Z–org, de landelijke koepel van thuiszorgorganisaties, heeft dat aanbod gedaan aan staatssecretaris Ross (Jeugdzorg) en de provincies, zei een woordvoerster dinsdag. Ruim vijftig van de 95 leden van Z–org in alle provincies hebben gezamenlijk voldoende capaciteit om op korte termijn 1200 kinderen te helpen. Ross is volgens haar woordvoerster blij met het aanbod.De thuiszorg levert volgens de woordvoerster van oudsher gespecialiseerde zorg bij psychosociale problemen. Sinds de wet op de jeugdzorg in 2004 van kracht is geworden, is echter veel minder jeugdhulp door de thuiszorg vanuit de AWBZ geïndiceerd. De provincies kopen jeugdzorg veelal bij de jeugdzorginstellingen in. Daar zijn echter lange wachtlijsten.
Bij de thuiszorgorganisaties is het aantal uren voor gespecialiseerde zorg vorig jaar met een derde verminderd. Het gespecialiseerde personeel is wel in dienst gebleven maar gedeeltelijk voor andere vormen van verzorging ingezet. Mede door bezuinigingen in de thuiszorg kunnen die verzorgenden weer voor jeugdhulp worden vrijgemaakt. Dat gaat volgens de woordvoerster niet ten koste van andere vormen van thuiszorg.

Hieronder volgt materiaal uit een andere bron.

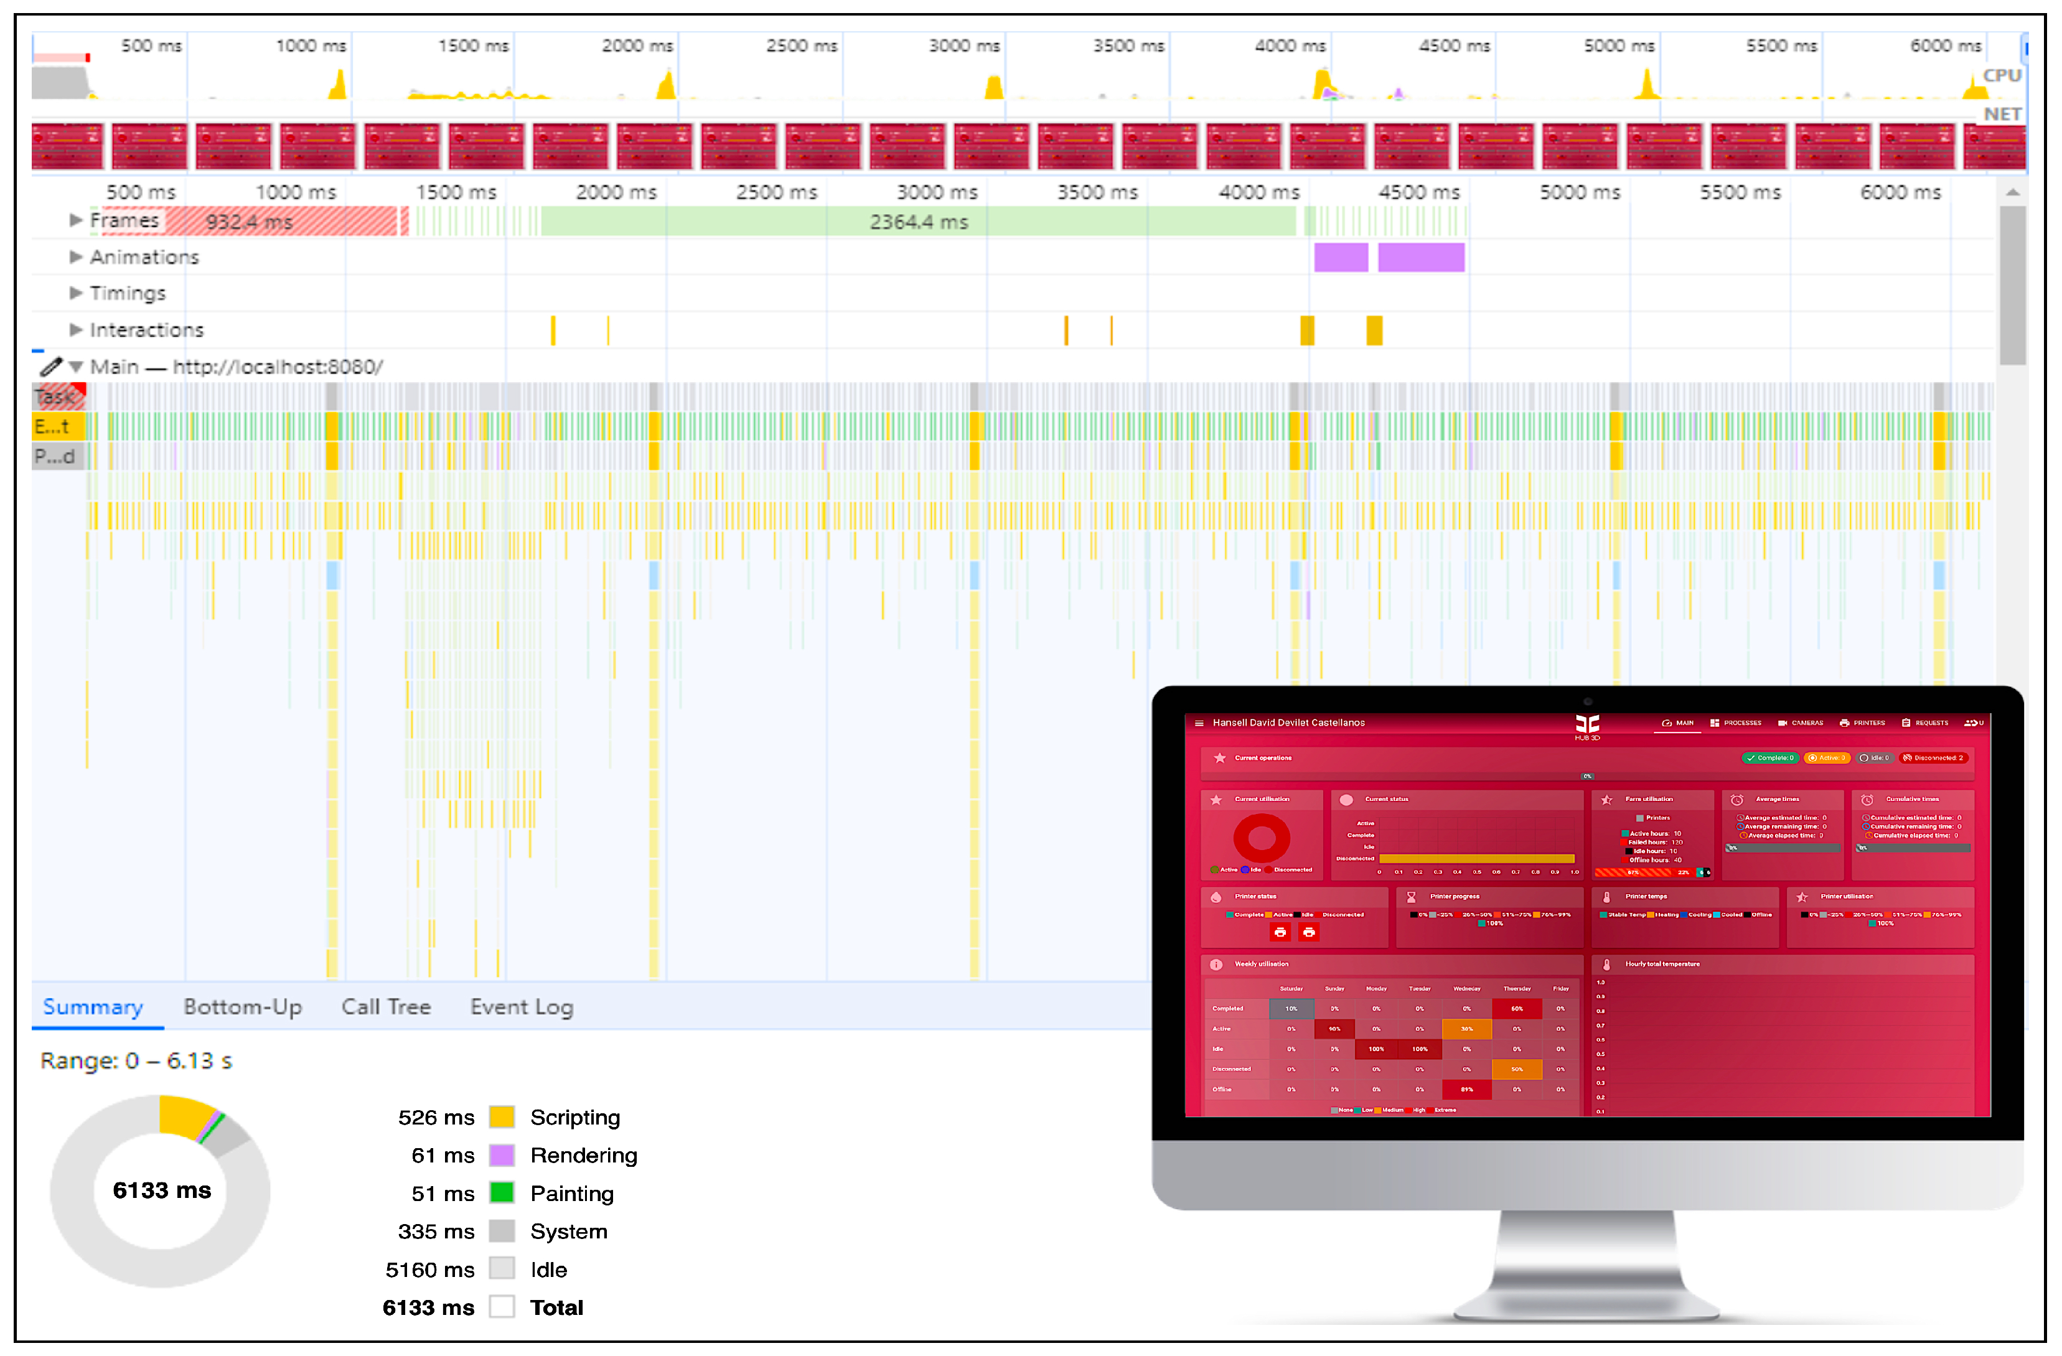Expand the Frames track
Image resolution: width=2062 pixels, height=1356 pixels.
tap(75, 220)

De provincies kunnen van Ross extra geld voor jeugdzorg krijgen als ze kunnen aantonen dat ze de wachtlijsten daarmee bestrijden. Z–org denkt dat de provincies met dat geld verzorgenden van de thuiszorg kunnen inzetten.

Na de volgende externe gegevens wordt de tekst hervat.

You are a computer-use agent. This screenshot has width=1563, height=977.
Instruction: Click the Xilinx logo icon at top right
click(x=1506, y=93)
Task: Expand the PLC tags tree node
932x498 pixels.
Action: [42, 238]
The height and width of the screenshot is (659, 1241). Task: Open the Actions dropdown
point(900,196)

De Inspectie voor de Jeugdzorg verwees eerder een plan om schippersinternaten in te schakelen van tafel, omdat er te weinig deskundig personeel aanwezig was. Zij ziet meer in het inzetten van gespecialiseerde thuiszorgmedewerkers in als eerste vangnet. Als ze maar de juiste scholing hebben en het kind vooropstellen en niet het gezin, stelt een woordvoerster. „En als ze maar goed signaleren wanneer meer specialistische zorg, zoals bijvoorbeeld een pedagoog nodig is en deze ook inschakelen.”